3.2. Qualitative Evaluations
The qualitative evaluations are discussed in terms of 9 observations presented as questions.
   1. With the 2-shot in-context learning setting, can one tailor the model to respond in a certain
way or a certain format? E.g., for prompt scenario 5 in medicine, when asked for the next
instruction in sequence, we would like the agent to reply with just the name or the sentence
corresponding to the next instruction. However, the model in the "raw" setting seems to respond
with the next instruction, but also with the substeps or additional information like notes or
warnings related to the instruction. See response where it also adds the sentence “Refer to
page 17 of the document.” which is additional information in the context of the instruction
sentence “CONTROL BOX INSTALLATION”. However, in the 2-shot setting, the model after
seeing reference examples, responds with just the essential information for the same query as
shown in context. See response now reads “... the next step after Step 4 "Head Installation" is
Step 5 "Control Box Installation".”.
   2. How does ChatGPT4 handle the extraction of a procedure across pages? In the manufacturing
domain, the instructions for "support plate installation" span two pages. This is example 2 han-
dling the “Support plate installation” procedure in the set of procedures. The chatgpt response
for the type 1 prompt to list all steps, substeps etc. accurately reflected the expected gold-
standard. Thus we see that the agent can assimilate information across pages while maintaining
the right context. As another example from the manufacturing domain is example 4 in the
context of type 1 prompt for the "Removal and Installation of Mechanical Seal" sub-procedure for
the "Shaft-seal maintenance" procedure. Here again, the chatgpt response aside from splitting
some instruction types, is 90% in accordance to the gold-standard. It has successfully extracted
the first step from the first page and the remaining steps from the next page of the manual.
For the same instruction, when prompted in the 2-shot setting with examples of the desired
response provided in the prompt, the chatgpt response exactly matches the gold-standard. This
behaviour is consistently observed for other domains as well.
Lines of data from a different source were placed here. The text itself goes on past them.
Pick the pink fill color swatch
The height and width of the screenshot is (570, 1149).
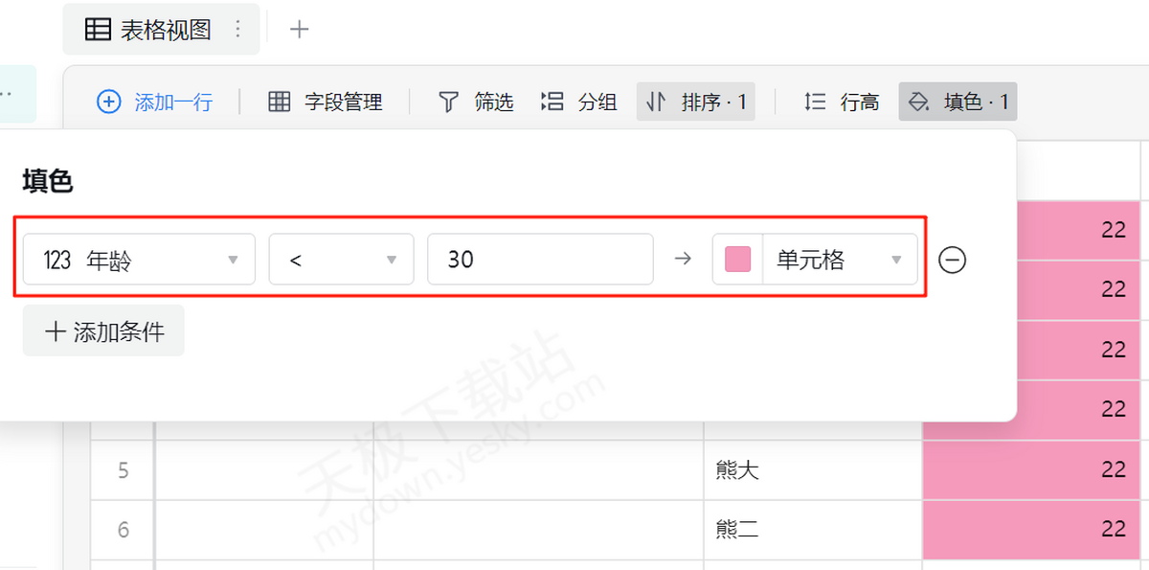click(737, 260)
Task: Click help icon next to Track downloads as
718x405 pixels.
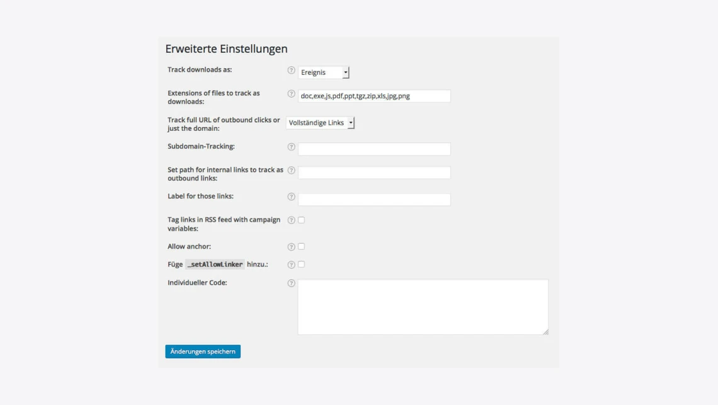Action: coord(291,71)
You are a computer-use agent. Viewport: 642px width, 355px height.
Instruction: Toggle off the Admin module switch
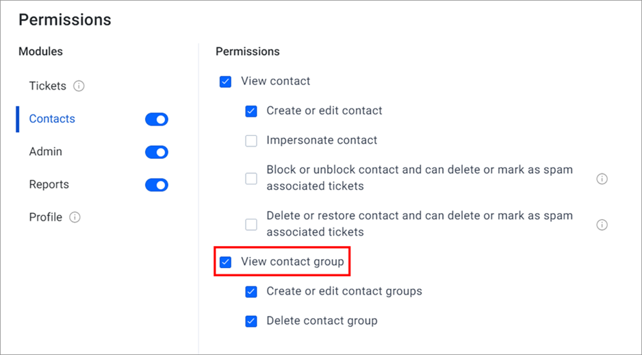click(157, 152)
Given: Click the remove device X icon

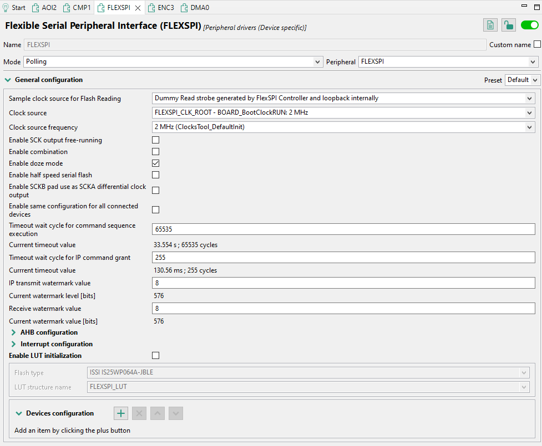Looking at the screenshot, I should pos(139,413).
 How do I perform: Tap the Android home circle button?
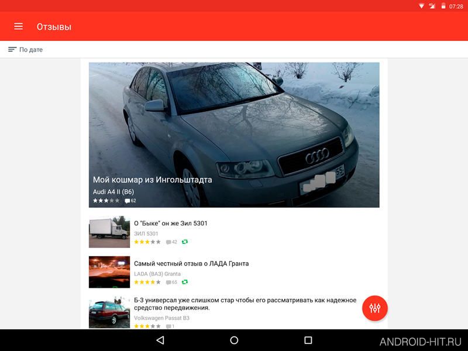[x=234, y=340]
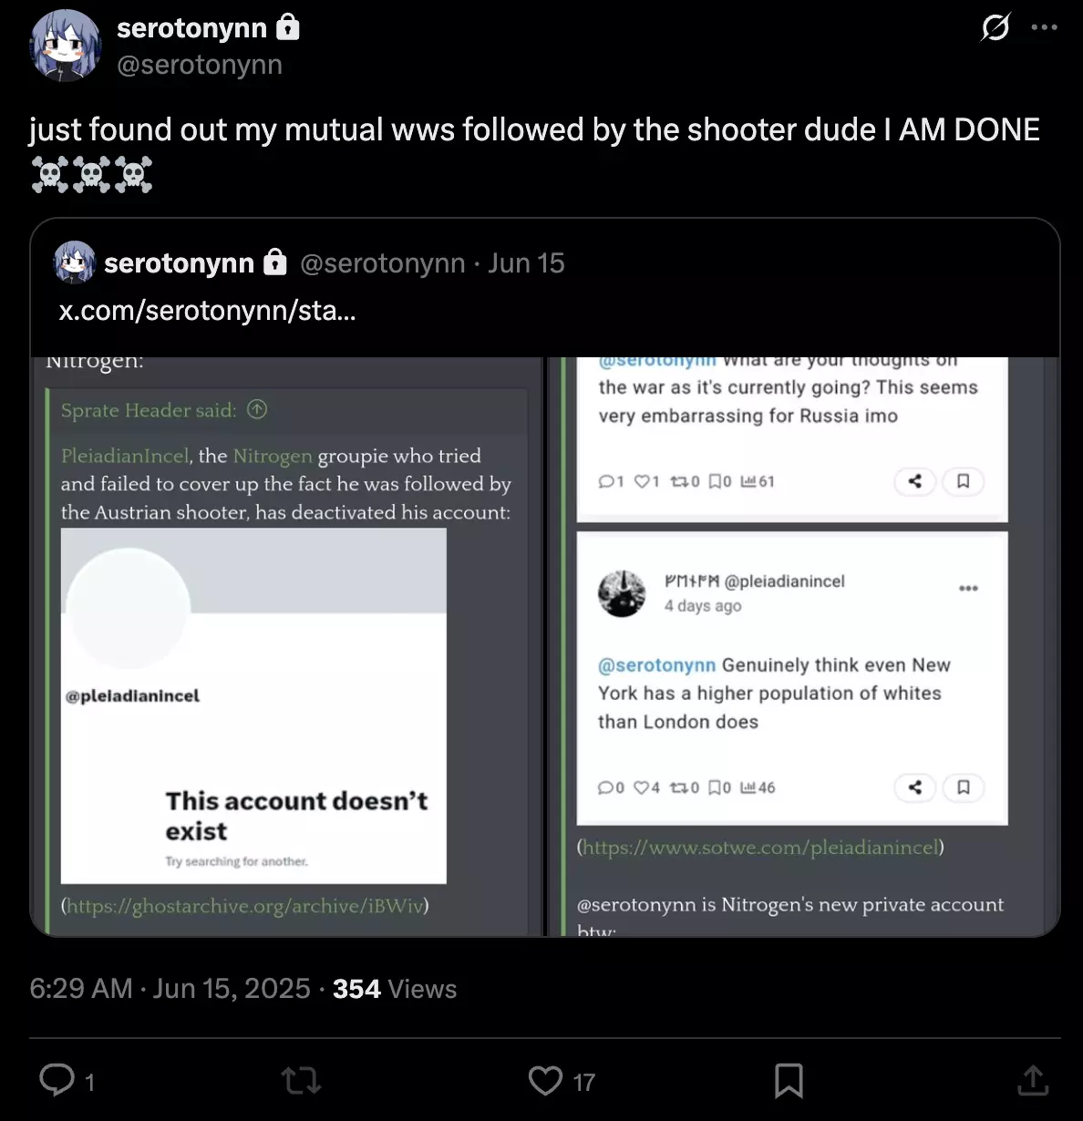Open the Grok slash-circle icon
The height and width of the screenshot is (1121, 1083).
(995, 27)

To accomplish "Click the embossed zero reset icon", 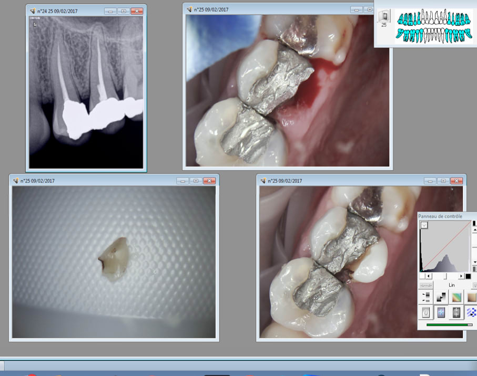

   3. Apart from text generation discrepancies, has ChatGPT4 completely overcome the limitation
of LLMs of not being truly capable of mathematical logic or reasoning but simply still relegated
as very powerful statistical text generators [2, 3]? In the manufacturing domain, for type 3
comparison prompts, the language model was asked to compare the number of instructions
given two contexts with procedures and reply which context had more instructions. Intriguingly,
one of the contexts contained two procedures. Thus the task of the language model was to
consider each independent procedure within each context and return which one had the most
instructions. The incorrect model response over a relatively simple reasoning task offers further
credence to the conjecture: are large language models simply very good statistical generators
and otherwise incapable of truly reasoning?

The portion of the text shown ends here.